Treatments for BDD
The symptoms of BDD can get better with treatment.
- if you have relatively mild symptoms of BDD you should be referred for a type of talking therapy called cognitive behavioural therapy (CBT), which you have either on your own or in a group
- if you have moderate symptoms of BDD you should be offered either CBT or a type of antidepressant medication called a selective serotonin reuptake inhibitor (SSRI)
- if you have more severe symptoms of BDD, or other treatments don't work, you should be offered CBT together with an SSRI
Cognitive behavioural therapy (CBT)
CBT can help you manage your BDD symptoms by changing the way you think and behave. It helps you learn what triggers your symptoms, and teaches you different ways of thinking about and dealing with your habits.
You and your therapist will agree on goals for the therapy and work together to try to reach them.
CBT for treating BDD will usually include a technique known as exposure and response prevention (ERP). This involves gradually facing situations that would normally make you think obsessively about your appearance and feel anxious. Your therapist will help you to find other ways of dealing with your feelings in these situations so that, over time, you become able to deal with them without feeling self-conscious or afraid.
You may also be given some self-help information to read at home and your CBT might involve group work, depending on your symptoms.
CBT for children and young people will usually also involve their family members or carers.
Selective serotonin reuptake inhibitors (SSRIs)
SSRIs are a type of antidepressant. There are a number of different SSRIs, but the one most commonly used to treat BDD is called fluoxetine.
It may take up to 12 weeks for SSRIs to have an effect on your BDD symptoms. If they work for you, you will probably be asked to keep taking them for several months to improve your symptoms further and stop them coming back.
There are some common side effects of taking SSRIs, but these will often pass within a few weeks. Your doctor will keep a close eye on you over the first few weeks. It's important to tell them if you're feeling particularly anxious or emotional, or are having thoughts of harming yourself.
If you are no longer having any symptoms, you will probably be taken off SSRIs.

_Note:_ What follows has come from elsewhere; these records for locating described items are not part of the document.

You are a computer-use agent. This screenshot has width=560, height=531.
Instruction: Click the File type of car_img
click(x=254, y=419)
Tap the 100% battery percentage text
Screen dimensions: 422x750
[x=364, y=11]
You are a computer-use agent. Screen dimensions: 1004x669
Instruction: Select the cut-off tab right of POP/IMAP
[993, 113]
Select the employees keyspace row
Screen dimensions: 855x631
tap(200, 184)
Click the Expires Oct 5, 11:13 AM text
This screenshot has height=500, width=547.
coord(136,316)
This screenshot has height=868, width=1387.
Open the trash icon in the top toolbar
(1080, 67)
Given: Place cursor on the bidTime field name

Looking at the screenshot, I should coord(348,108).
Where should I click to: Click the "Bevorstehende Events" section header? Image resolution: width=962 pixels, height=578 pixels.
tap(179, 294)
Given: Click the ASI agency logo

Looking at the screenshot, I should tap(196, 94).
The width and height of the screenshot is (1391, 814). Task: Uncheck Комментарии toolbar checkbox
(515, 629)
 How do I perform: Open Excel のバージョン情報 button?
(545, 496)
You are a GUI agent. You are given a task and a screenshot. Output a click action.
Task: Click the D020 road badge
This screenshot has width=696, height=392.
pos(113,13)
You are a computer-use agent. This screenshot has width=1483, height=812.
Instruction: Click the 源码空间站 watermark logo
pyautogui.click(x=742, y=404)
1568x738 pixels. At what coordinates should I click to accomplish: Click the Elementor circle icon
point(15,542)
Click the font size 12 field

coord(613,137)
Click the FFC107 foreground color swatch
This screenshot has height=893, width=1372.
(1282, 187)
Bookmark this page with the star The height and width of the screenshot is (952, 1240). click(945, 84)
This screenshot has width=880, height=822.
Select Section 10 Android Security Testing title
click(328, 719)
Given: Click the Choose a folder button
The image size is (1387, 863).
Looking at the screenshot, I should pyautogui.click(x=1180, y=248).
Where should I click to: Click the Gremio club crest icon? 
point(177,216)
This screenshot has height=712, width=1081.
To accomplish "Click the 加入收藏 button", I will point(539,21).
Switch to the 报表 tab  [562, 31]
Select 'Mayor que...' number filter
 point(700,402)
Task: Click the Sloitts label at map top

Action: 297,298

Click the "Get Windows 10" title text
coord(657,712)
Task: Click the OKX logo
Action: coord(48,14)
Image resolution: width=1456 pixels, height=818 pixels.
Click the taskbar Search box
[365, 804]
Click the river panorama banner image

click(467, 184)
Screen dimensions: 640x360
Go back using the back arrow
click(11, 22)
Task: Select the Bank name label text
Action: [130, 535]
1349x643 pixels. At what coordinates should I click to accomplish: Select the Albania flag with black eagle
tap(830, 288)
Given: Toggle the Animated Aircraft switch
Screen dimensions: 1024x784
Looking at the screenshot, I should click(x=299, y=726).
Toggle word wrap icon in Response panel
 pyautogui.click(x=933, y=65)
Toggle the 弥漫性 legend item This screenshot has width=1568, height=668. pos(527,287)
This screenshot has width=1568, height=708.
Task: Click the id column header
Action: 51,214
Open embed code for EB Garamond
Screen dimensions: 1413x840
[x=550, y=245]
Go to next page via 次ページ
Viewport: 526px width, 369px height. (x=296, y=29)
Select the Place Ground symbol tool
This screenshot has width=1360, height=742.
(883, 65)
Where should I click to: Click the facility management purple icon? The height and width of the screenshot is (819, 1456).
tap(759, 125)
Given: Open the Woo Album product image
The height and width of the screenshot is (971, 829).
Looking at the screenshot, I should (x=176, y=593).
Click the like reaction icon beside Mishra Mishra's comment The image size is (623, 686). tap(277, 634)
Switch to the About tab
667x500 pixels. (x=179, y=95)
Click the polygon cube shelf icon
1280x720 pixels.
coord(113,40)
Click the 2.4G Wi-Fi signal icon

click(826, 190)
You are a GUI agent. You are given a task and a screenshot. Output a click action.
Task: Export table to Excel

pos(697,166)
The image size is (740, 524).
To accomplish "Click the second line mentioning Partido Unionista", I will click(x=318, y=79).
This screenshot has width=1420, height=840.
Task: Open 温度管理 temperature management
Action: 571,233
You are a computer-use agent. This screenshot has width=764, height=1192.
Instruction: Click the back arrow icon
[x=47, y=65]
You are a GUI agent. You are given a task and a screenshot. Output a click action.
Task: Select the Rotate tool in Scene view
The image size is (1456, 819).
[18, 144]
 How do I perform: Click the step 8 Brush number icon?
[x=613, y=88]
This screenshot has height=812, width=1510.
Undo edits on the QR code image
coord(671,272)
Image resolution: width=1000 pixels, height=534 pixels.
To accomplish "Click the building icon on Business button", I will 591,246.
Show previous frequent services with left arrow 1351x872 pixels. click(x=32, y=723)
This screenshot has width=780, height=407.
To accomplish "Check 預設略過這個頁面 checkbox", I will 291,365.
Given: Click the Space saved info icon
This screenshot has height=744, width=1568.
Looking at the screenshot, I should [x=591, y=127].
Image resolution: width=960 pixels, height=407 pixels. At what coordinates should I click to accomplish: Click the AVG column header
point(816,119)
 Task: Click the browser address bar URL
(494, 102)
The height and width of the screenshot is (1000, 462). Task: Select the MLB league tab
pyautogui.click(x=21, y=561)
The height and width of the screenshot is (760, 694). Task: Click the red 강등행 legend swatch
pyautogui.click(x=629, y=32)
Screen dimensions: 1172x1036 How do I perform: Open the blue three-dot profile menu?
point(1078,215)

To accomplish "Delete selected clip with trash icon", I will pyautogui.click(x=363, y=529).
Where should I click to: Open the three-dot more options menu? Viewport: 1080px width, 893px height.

This will be done by slowly reducing your dose over time to help make sure your symptoms don't come back (relapse) and to avoid any side effects of coming off the drug (withdrawal symptoms), such as anxiety.
Adults younger than 30 will need to be carefully monitored when taking SSRIs as they may have a higher chance of developing suicidal thoughts or trying to hurt themselves in the early stages of treatment.
Children and young people may be offered an SSRI if they are having severe symptoms of BDD. Medication should only be suggested after they have seen a psychiatrist and been offered therapy.
Further treatment
If treatment with both CBT and an SSRI has not improved your BDD symptoms after 12 weeks, you may be prescribed a different type of SSRI or another antidepressant called clomipramine.
If you don't see any improvements in your symptoms, you may be referred to a mental health clinic or hospital that specialises in BDD, such as the National OCD/BDD Service in London.
These services will probably do a more in-depth assessment of your BDD. They may offer you more CBT or a different kind of therapy, as well as a different kind of antidepressant.